Now this may sound preposterous to the followers of extreme labels. To some liberal friends, including the truly liberal and the more tolerant, it may be tantamount to bowing to the extremists — in the manner of the repeated surrenders against the Taliban and the deal with Fazlullah in Swat.

Far from it. It is about the interaction among people this side of militants and about the unbridled use of one formula, a typical response for all situations.

The issue is whether Pakistanis in general have the ability to come out of the convenient mode where all they are required to do is to typecast — by belief or by applying the logical formula.

They are free to go to their chosen forum but they must also be free from the compulsions of demonising or ridiculing everyone else and every other lifestyle. Never has a reminder about this basic rule been as needed as it is today.

The divergent schools do have one thing in common, though. When it comes to mourning the country that could have been, each one of us can be equally sweeping in our denouncement of the nation.

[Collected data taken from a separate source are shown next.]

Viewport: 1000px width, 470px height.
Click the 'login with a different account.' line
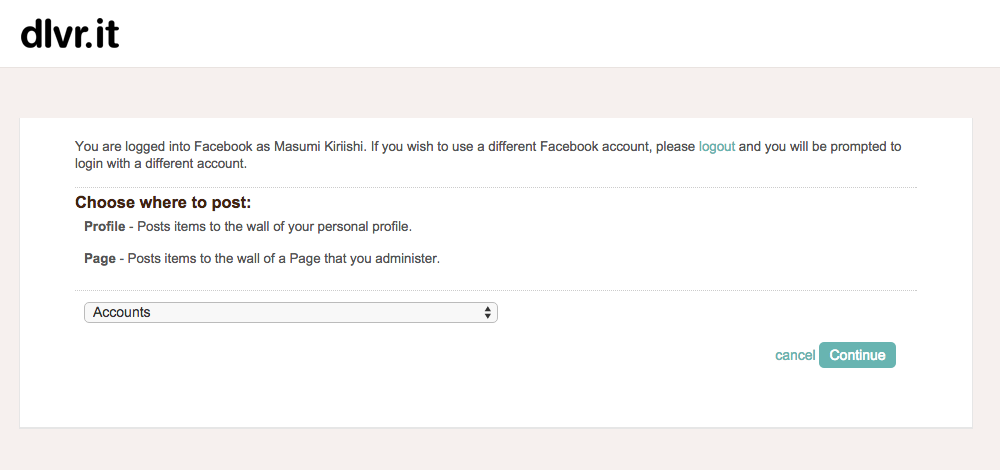click(x=161, y=163)
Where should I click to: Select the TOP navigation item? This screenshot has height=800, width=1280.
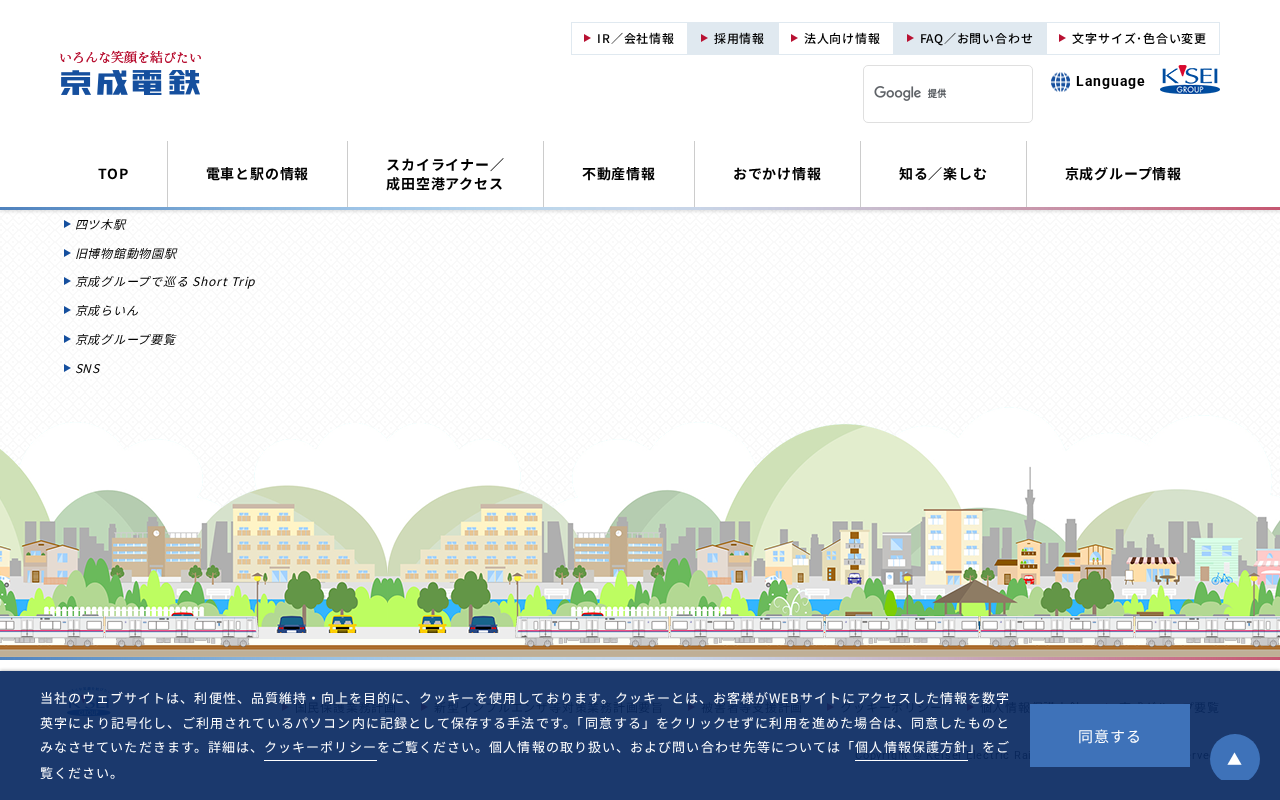113,174
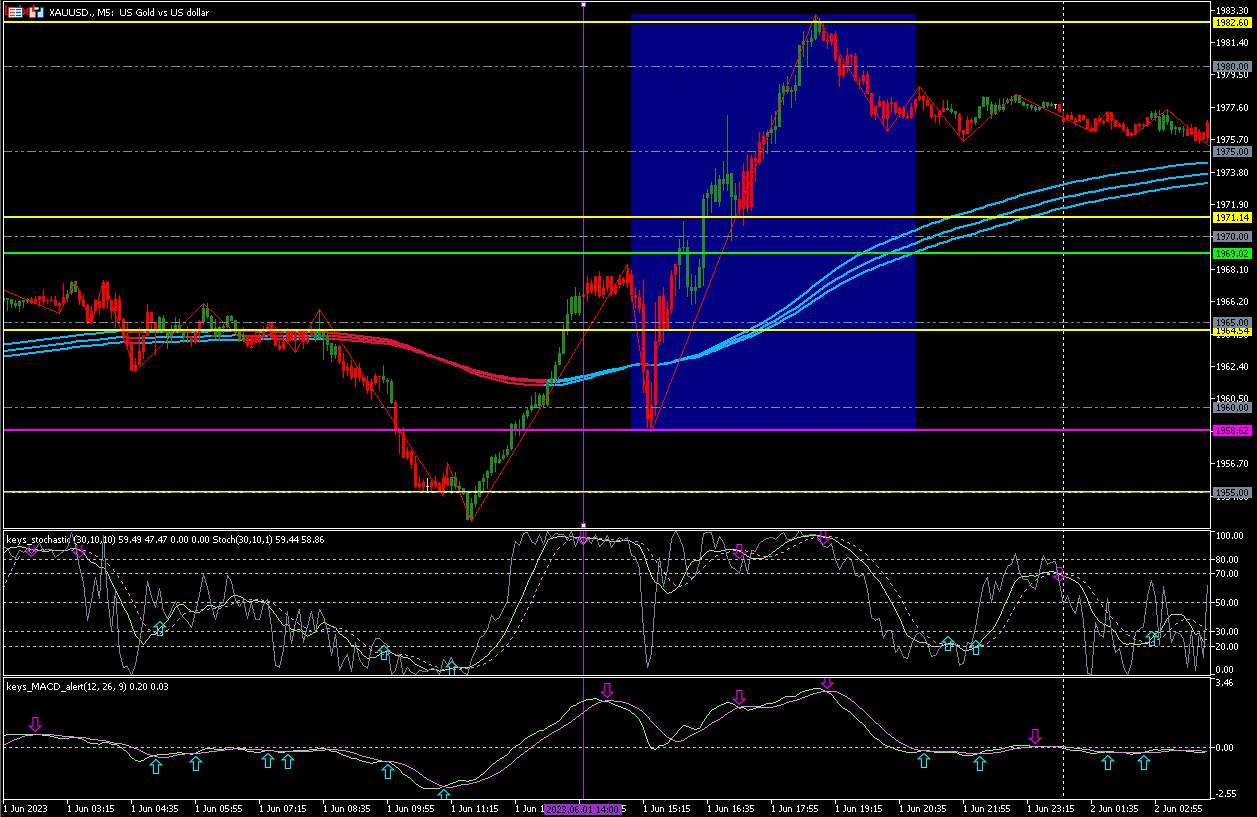Click the rightmost magenta arrow in stochastic panel
1257x817 pixels.
point(1060,575)

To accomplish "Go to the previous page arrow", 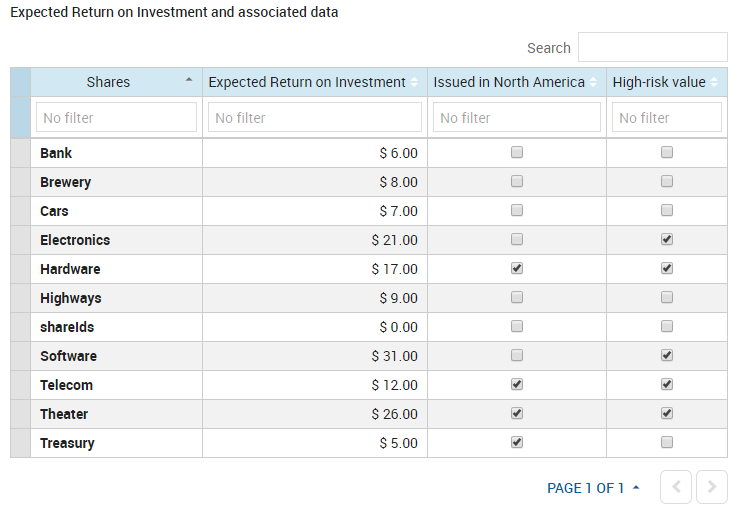I will coord(676,487).
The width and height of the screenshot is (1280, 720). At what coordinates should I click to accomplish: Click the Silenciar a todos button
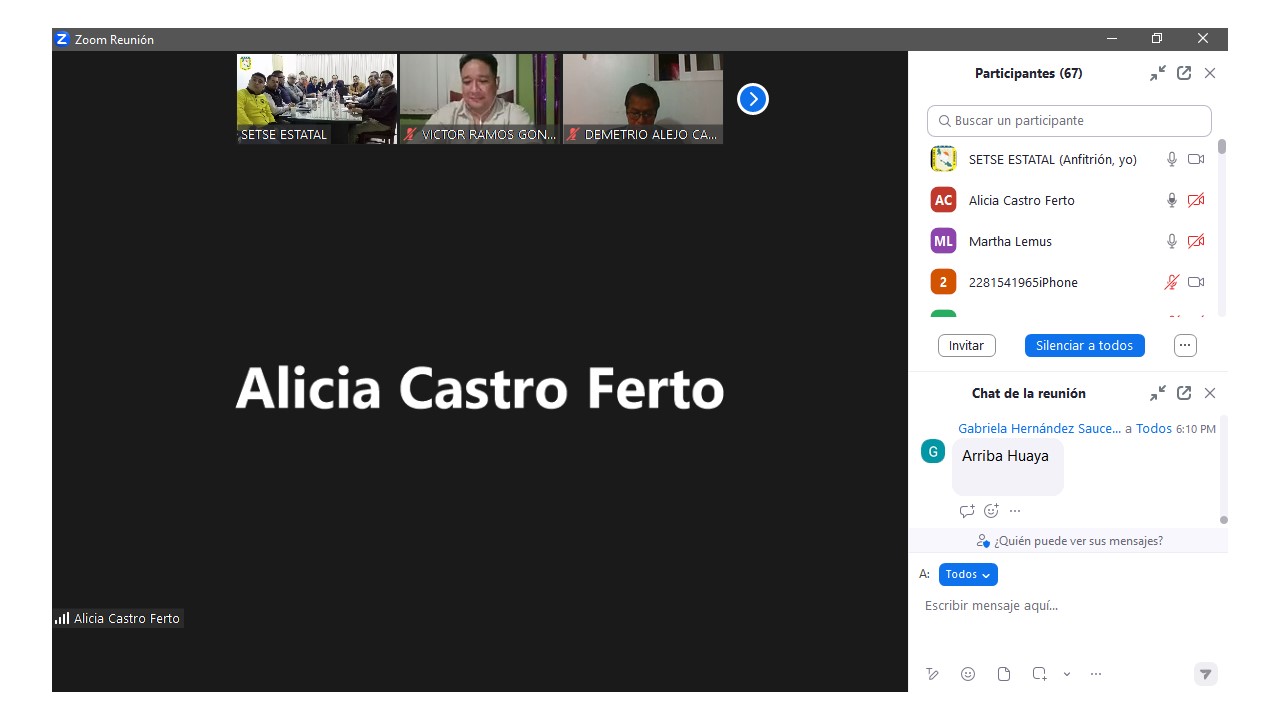1084,345
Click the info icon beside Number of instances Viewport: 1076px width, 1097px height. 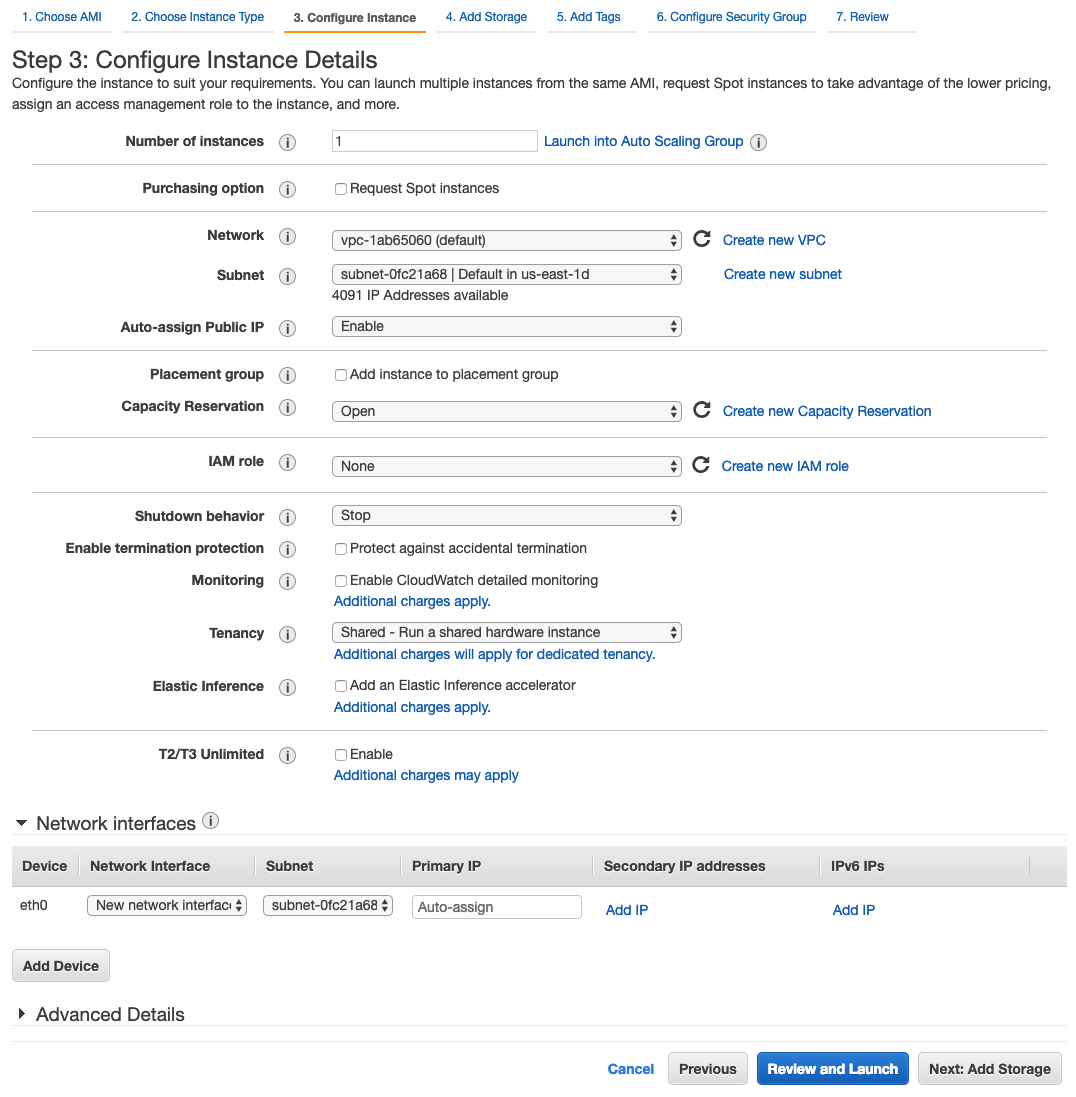point(287,141)
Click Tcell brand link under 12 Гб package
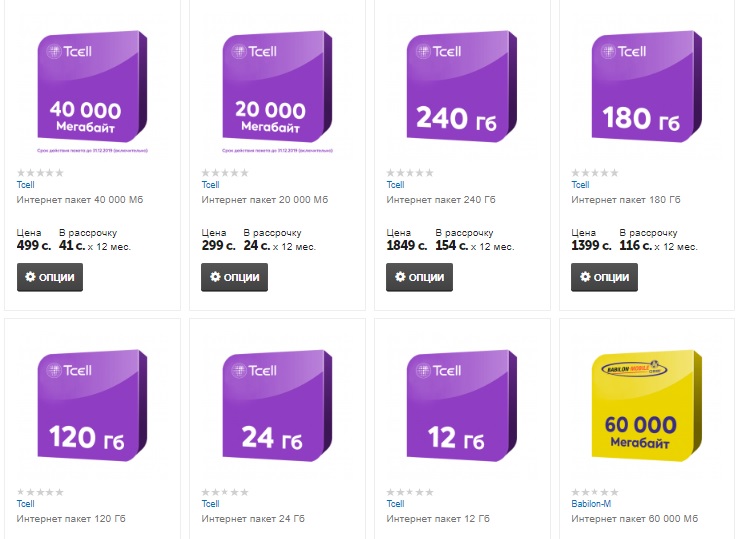This screenshot has height=539, width=737. tap(395, 504)
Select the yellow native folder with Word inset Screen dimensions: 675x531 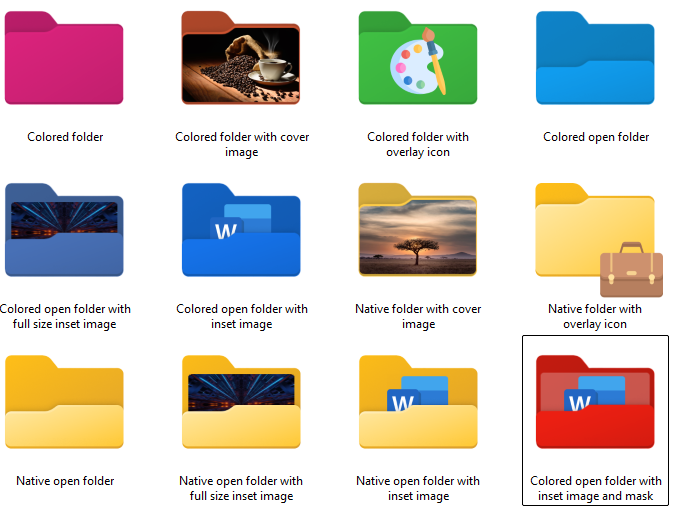click(x=418, y=403)
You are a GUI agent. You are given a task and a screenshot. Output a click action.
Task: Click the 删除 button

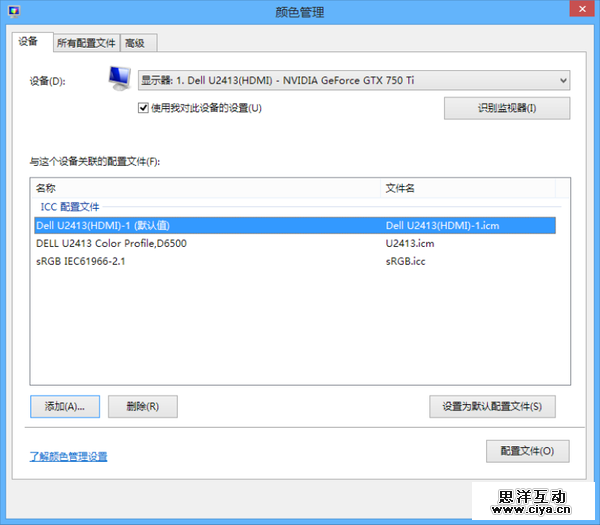[143, 406]
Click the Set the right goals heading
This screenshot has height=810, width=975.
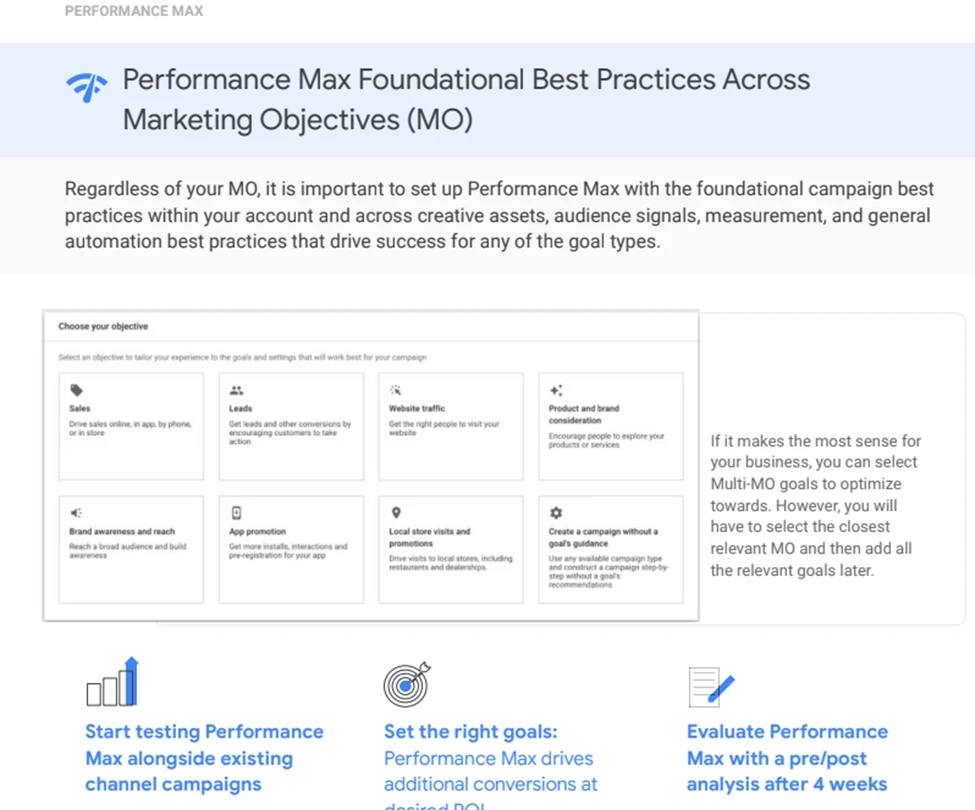[x=470, y=732]
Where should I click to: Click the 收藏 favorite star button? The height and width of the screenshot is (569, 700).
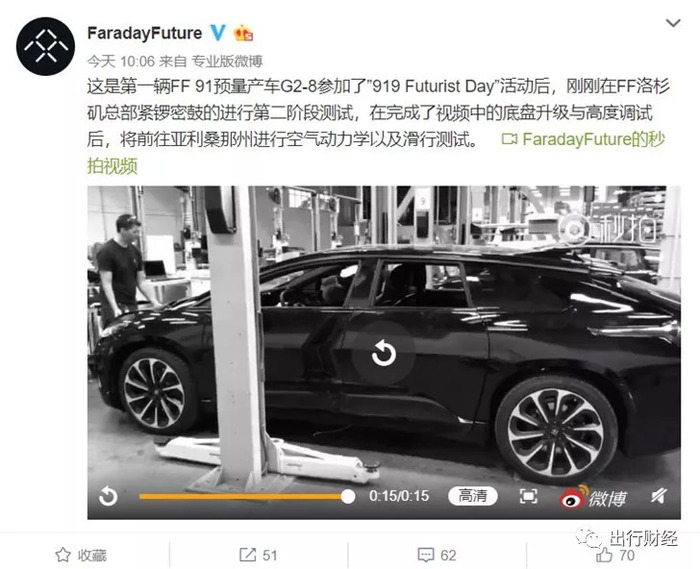click(81, 555)
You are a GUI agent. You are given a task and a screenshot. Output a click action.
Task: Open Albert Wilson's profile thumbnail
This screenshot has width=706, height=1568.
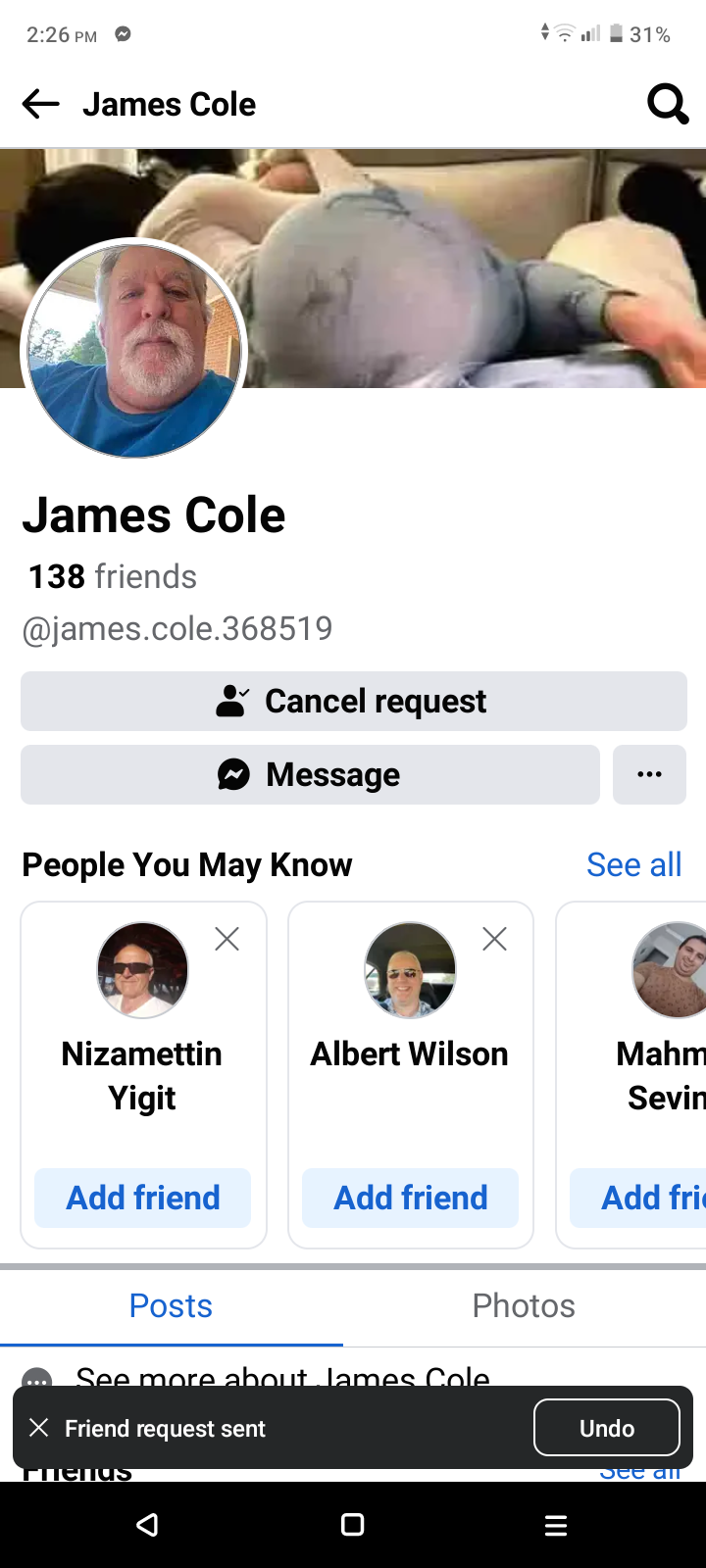pos(410,970)
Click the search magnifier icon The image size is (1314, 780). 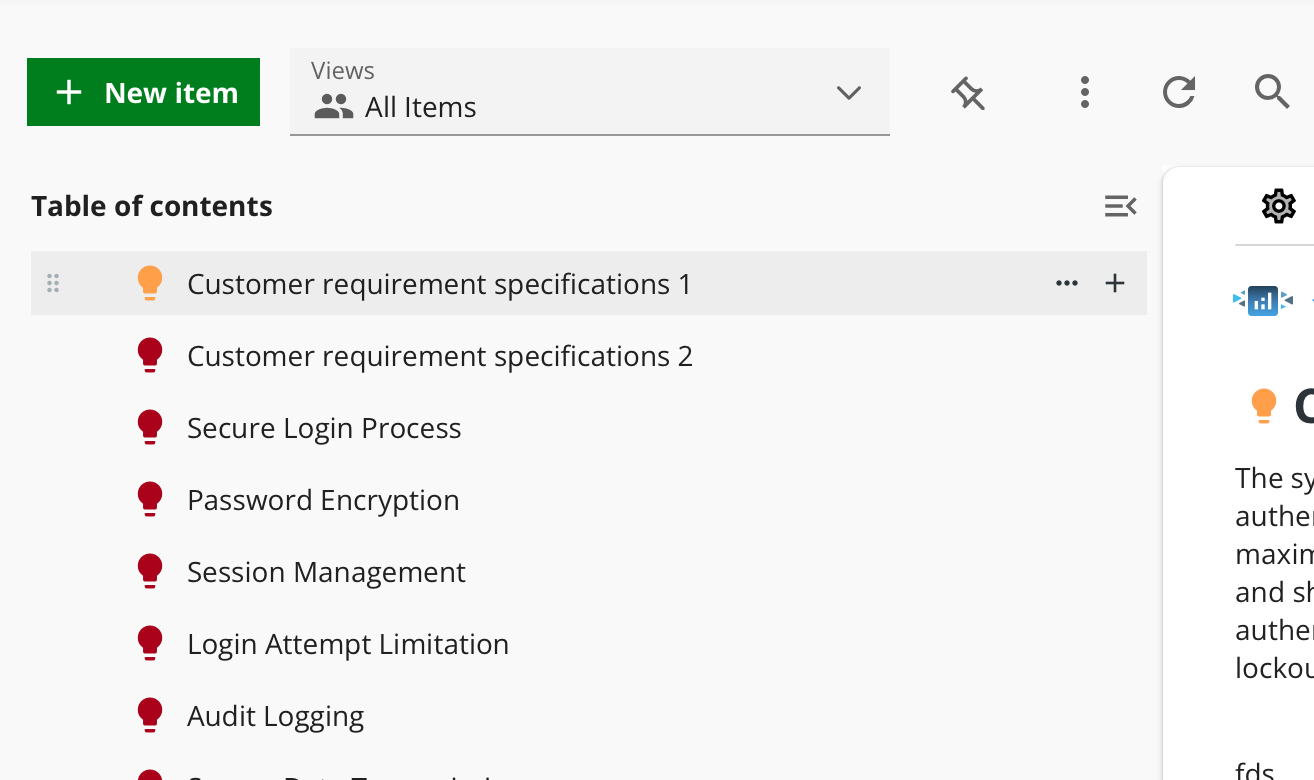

The mullah is offended by the naive inquiry because in his book, unlike that of Bulleh Shah, a person is either ‘Musa’ or ‘Firaun’.

The enlightened teacher is too frustrated by the circumstances to let the ‘water car’ pass with a gentle reminder about the existing laws of physics. He feels compelled to offer the final word on science. The anger in judgments passed on the nation has just the opposite effect: it demoralises.

Pity the people who can do no more than ridicule. Pity the nation that pities itself.

The writer is Dawn’s resident editor in Lahore.